» Work instruction
Copy every entry exactly as it stands, though any image it holds should stay out of the copy.

(Dataset content Opens)

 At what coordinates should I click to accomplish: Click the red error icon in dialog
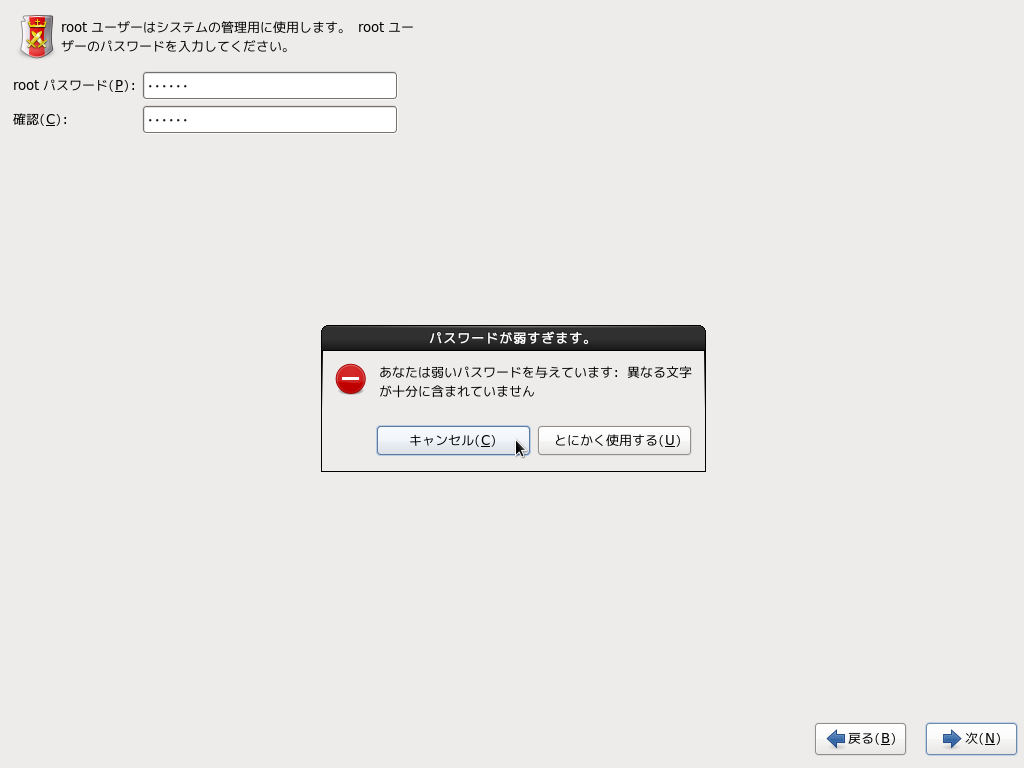coord(350,379)
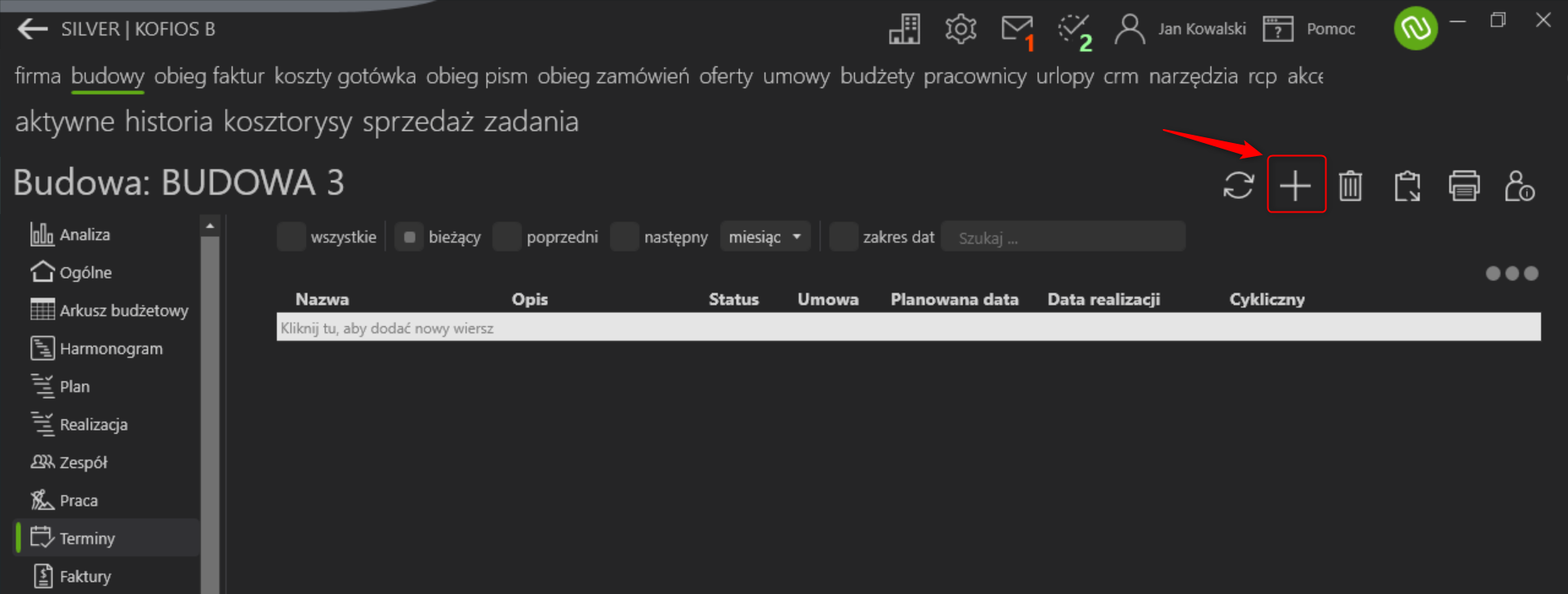Click the company buildings icon
The image size is (1568, 594).
(904, 29)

(Dataset content Closes)

» Answer to the exercise
 At what coordinates should I click to accomplish: Click the red error icon in dialog
coord(350,379)
Click the company buildings icon
The image size is (1568, 594).
(904, 29)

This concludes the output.